Пилигрим в море | страница 43
Что касается меня, то мне труднее всего было, скрывать все от матери. Чтобы она не заметила, как я ухожу по ночам, мне приходилось ждать, пока она не заснет, и тогда, как можно тише, выбираться из дома. Но она, очевидно, обнаружила, что есть основания для подозрений, и бодрствовала, лишь притворяясь, что спит, чтобы следить за мной, за тем, чем я занимаюсь. Когда я под утро возвращался домой, она, как мне казалось, тоже часто бодрствовала; должно быть, и сна на ее долю выпадало совсем немного. Она совала нос во все мои дела, пытаясь вынюхать, что же происходит. И своим материнским чутьем, или как там его называют, она довольно скоро поняла, что со мной случилось и что означают мои ночные прогулки. Она начала меня выспрашивать, задавать коварные, каверзные вопросы, на которые не так-то легко было дать вразумительный ответ. Я старался, как мог, но она не позволяла обмануть себя и поняла в конце концов, как одно связано с другим.
Тогда она настроилась на то, чтобы разузнать, кто та женщина, что поймала ее замечательного сына в свои дьявольские сети. Не понимаю, как ей это удалось. Она выдала себя тем, что не смогла не выказать своего удивления по поводу того, что эта мерзкая тварь принадлежала к столь знатной семье. Это ничуть не уменьшило ее ненависти к ней, злобного выражения, появившегося на ее старом худом лице, которое я с удивлением заметил. Казалось, будто я раньше не видел это столь знакомое мне лицо. Вообще говоря, я обнаружил у своей матери такие свойства, которые никогда прежде за ней не знавал или же не обращал на них внимания. Должно быть, они были у нее еще раньше, хотя неприятные проявления вовсе не были направлены против меня, так что мне самому они не причинили зла. В таких случаях ведь не очень замечаешь злобу близкого тебе человека.

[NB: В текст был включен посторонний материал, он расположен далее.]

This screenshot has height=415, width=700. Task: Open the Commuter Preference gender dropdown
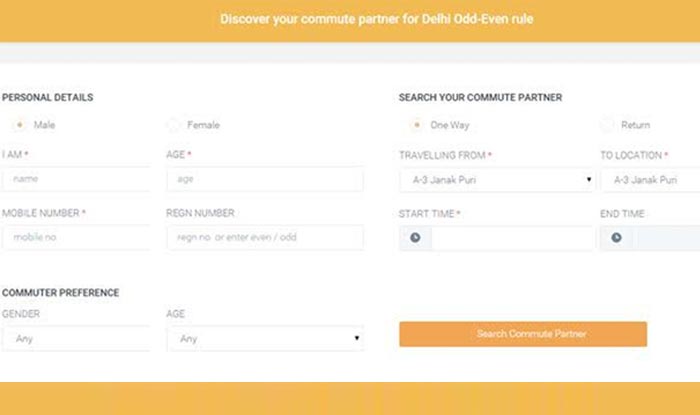(x=76, y=339)
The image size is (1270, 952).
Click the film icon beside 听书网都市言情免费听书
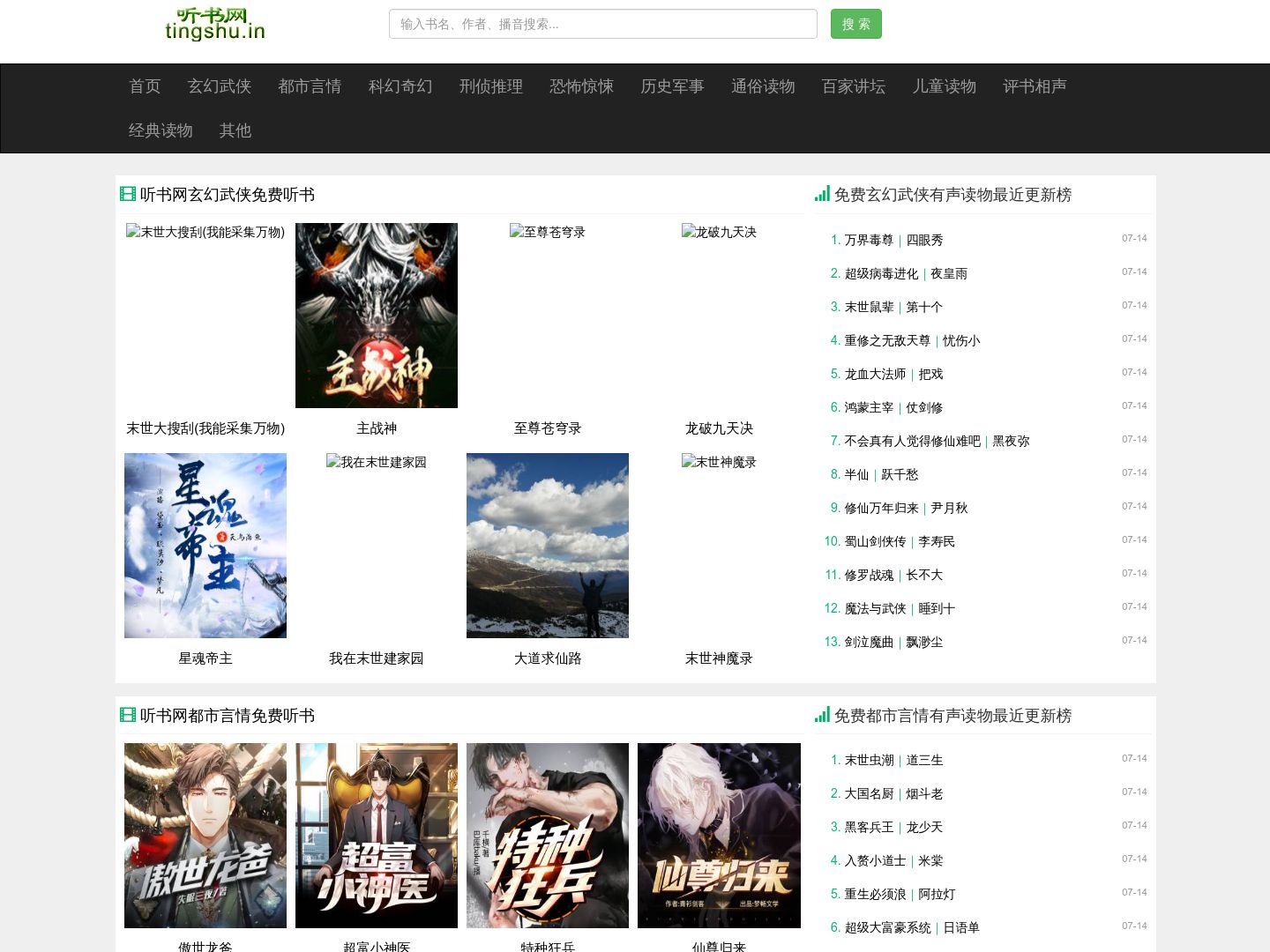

Теперь же ее гнев обратился в значительной степени также и против меня. Она осыпала меня презрительными насмешками и злобными упреками, более похожими на поношения. Удивительно то, что она не пыталась поговорить со мной начистоту, уговорить меня отступиться от своего страшного греха и отыскать путь обратно к Богу.
Может, она на это и надеялась, но не говорила. Видно, не в ее духе было молить и увещевать меня. Она лишь неистовствовала, угрожала и снова неистовствовала, призывая проклятье Божие на мою голову. Казалось, я обманул ее или, вернее, ее Бога в чем-то, украл у Него то, что принадлежало Ему, - а я ведь это и сделал. Ведь она передавала меня, свое дитя, - Богу, в Его нежные объятия, вместо того чтобы оставить меня в своих собственных. А теперь я похитил у Бога ее драгоценный дар, так что Ему должно было гневаться и на меня, и на нее. Она рисовала мне все муки ада, кои только могут обрушиться на священника, на человека, посвященного Богу, если он изменил своей клятве и стал распутником и виновником нарушения супружеской верности. Хуже этого ничего не может быть, этот грех позволяет дьяволу мучить свою жертву сколько угодно. Она буквально захлебывалась, расписывая, как он будет мучить меня. Она передавала меня дьяволу с той же истовой пылкостью, как прежде Богу, переложила в его объятия, как прежде в объятия Бога. В собственные свои объятия она меня никогда не заключала. Теперь она была столь же бесчеловечна, как и тогда. И я подумал о том, о чем прежде, как ни странно, не думал. Ведь когда я был маленьким, она никогда не обращалась со мной как с ребенком, как со своим родным, маленьким, совершенно обычным ребенком. Я не мог вспомнить, чтобы она когда-нибудь ласкала меня, гладила по головке или хоть иногда шутила бы со мной, дергала бы меня за ухо, или ущипнула за подбородок, или же что-нибудь в этом роде. Я всегда был чем-то особенным, всегда избранником, избранником ее и Бога. Отданный, отданный другому. Господину Всемогущему на потребу Ему. Ему уступила она свое единственное дитя.